Publicado en El Deber el viernes 24 de mayo de 2019

En Bolivia hay temas tan sensibles que no se los puede tratar públicamente con honestidad, ecuanimidad y amplitud. Además de nuestro centenario enclaustramiento marítimo, el otro tema que está contaminado de hipocresía y complejos es el de hacer deporte en altura. Competir en fútbol en altura, sin aclimatación previa, reduce el desempeño físico de un futbolista. Por lo tanto, el equipo local que juega en campos deportivos sobre los 2.500 metros sobre el nivel del mar saca una evidente ventaja de sus rivales por su nivel de adaptación física. Sostener públicamente estas conclusiones, que todos los que practicamos deporte las sabemos, puede derivar en un juicio por traición a la patria.

Las conclusiones científicas son contundentes: la presión barométrica es mucho menor en la altura, lo que determina una importante pérdida de capacidad aeróbica; la intensa actividad física consume en el cuerpo del futbolista combustibles cruciales: fosfocreatina, glucógeno y glucosa. Al no haber suficiente oxígeno en el momento en el que se descompone la glucosa se produce una acumulación de ácido láctico (lactato) reflejada en la fatiga muscular que incide negativamente en el rendimiento; el exceso de lactato produce agitación, pesadez muscular, pérdida de coordinación motora, menoscabo de la visión espacial y disminución de la fuerza; el soroche también ocasiona mareos, náuseas, malestar estomacal y deshidratación. ¿Todos estos efectos limitantes y de desgaste físico, no son acaso una ventaja para los equipos de altura frente a los del llano?

Según las estadísticas, los llanos bolivianos aportan con el 50% de los casi 400 jugadores habilitados de los clubes profesionales. Seis equipos de catorce, son representantes de Santa Cruz. Sin embargo, el recuento de títulos refleja todo lo contrario: si incluimos los valles, el 85% de los primeros lugares fueron ganados por equipos de altura. Gracias a la ventaja geográfica, los clubes de tierras altas ingresan a un círculo virtuoso: ganan títulos, recaudan más dinero, se fortalecen institucionalmente, conforman equipos poderosos con los mejores jugadores (incluidos los que provienen de los llanos) y vuelven a ganar.

Estoy de acuerdo en que se debe jugar fútbol allí donde se vive, pero si allí donde se vive hay menos oxígeno y se producen cuadros de hipoxia (deficiencia de oxígeno en la sangre, células y tejidos del organismo) se debe buscar una manera de compensar esa innegable ventaja para que los equipos compitan con cierta igualdad de condiciones.

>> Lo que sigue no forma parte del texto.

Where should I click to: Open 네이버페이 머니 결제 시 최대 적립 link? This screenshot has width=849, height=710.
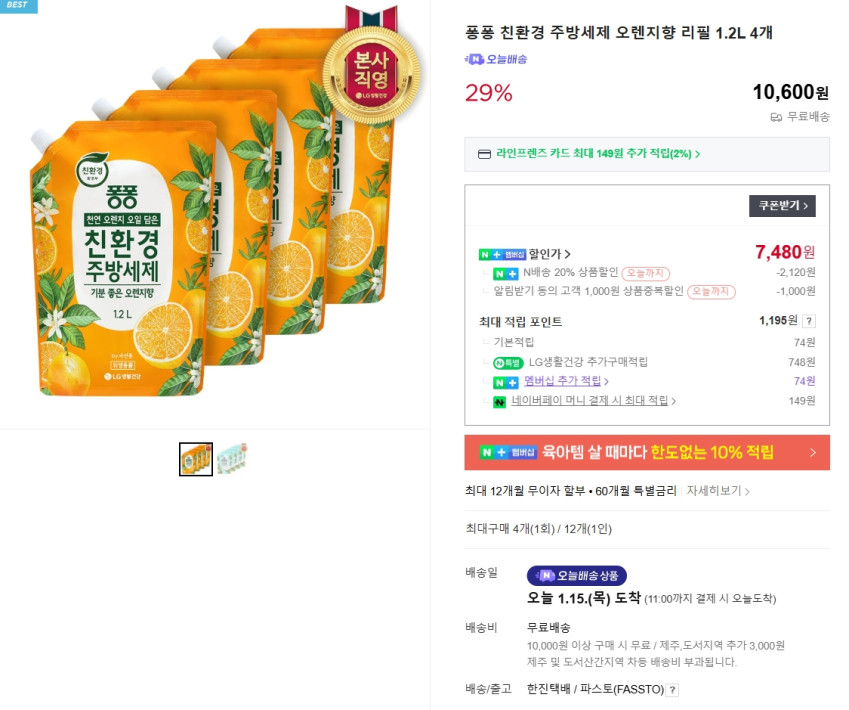pos(593,401)
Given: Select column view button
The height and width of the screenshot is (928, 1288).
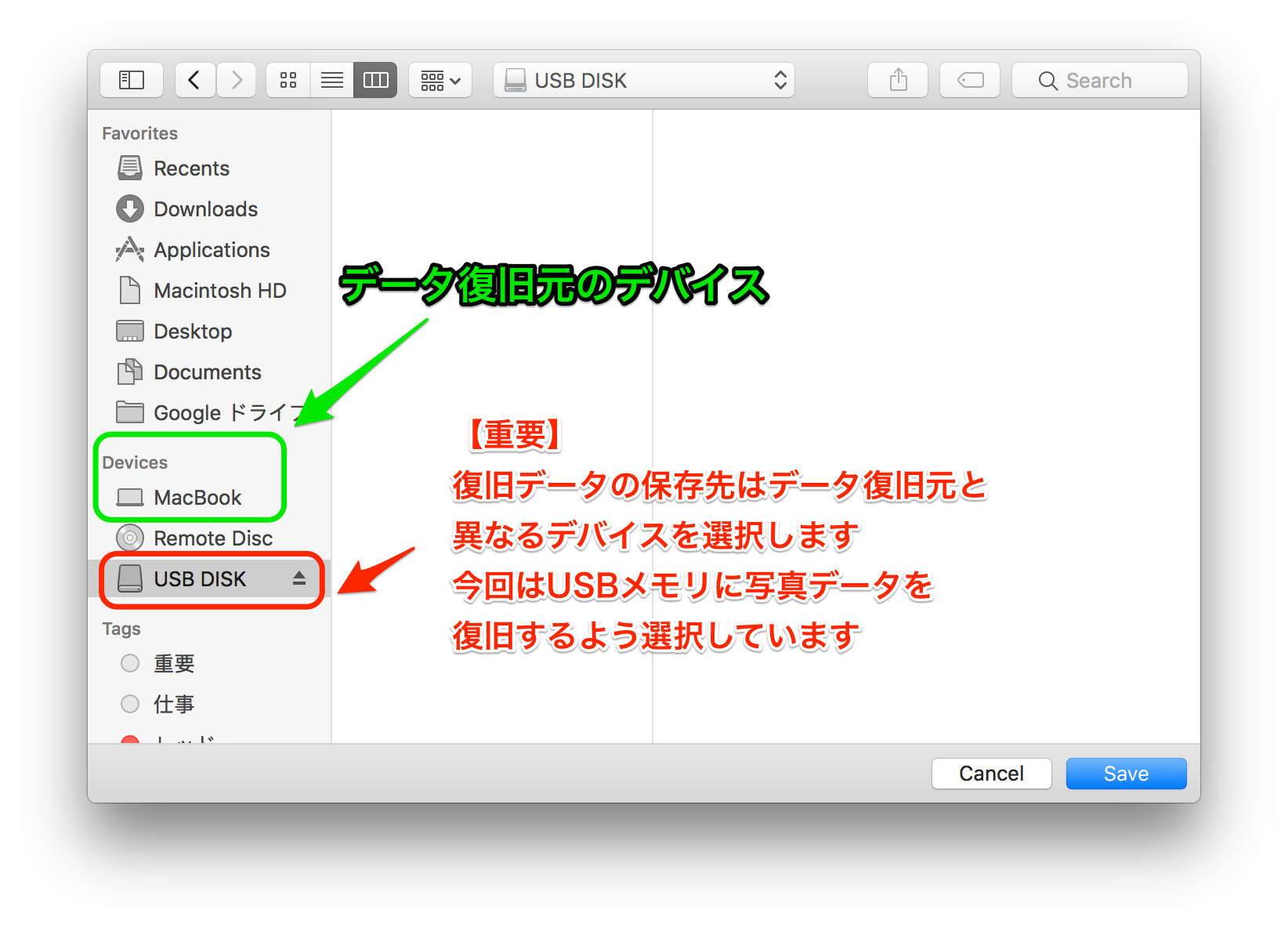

No hacerlo es seguir mintiéndonos y engañando con trampas extradeportivas que alimentan victorias falsas e ilusorias.

Intentando ser creativo y no poner ningún límite a la imaginación, anotaré algunas ideas que puedan compensar, en algo, esta incuestionable desventaja de trepar a la altura: permitir 6 cambios al equipo visitante, el doble de lo reglamentario; retomar los torneos regionalizados o jugar primero todos los partidos en altura para dar tiempo a una aclimatación; instaurar un sistema de hándicap que asigne compensaciones: goles de ventaja, puntuaciones adicionales al inicio del torneo, redistribución de recursos, etc.

El uso del viagra, de cámaras hipobáricas, de vasodilatadores pulmonares, de llegar sobre la hora y de tantos otros métodos ensayados, no es la solución para desafíos deportivos torcidos e injustos.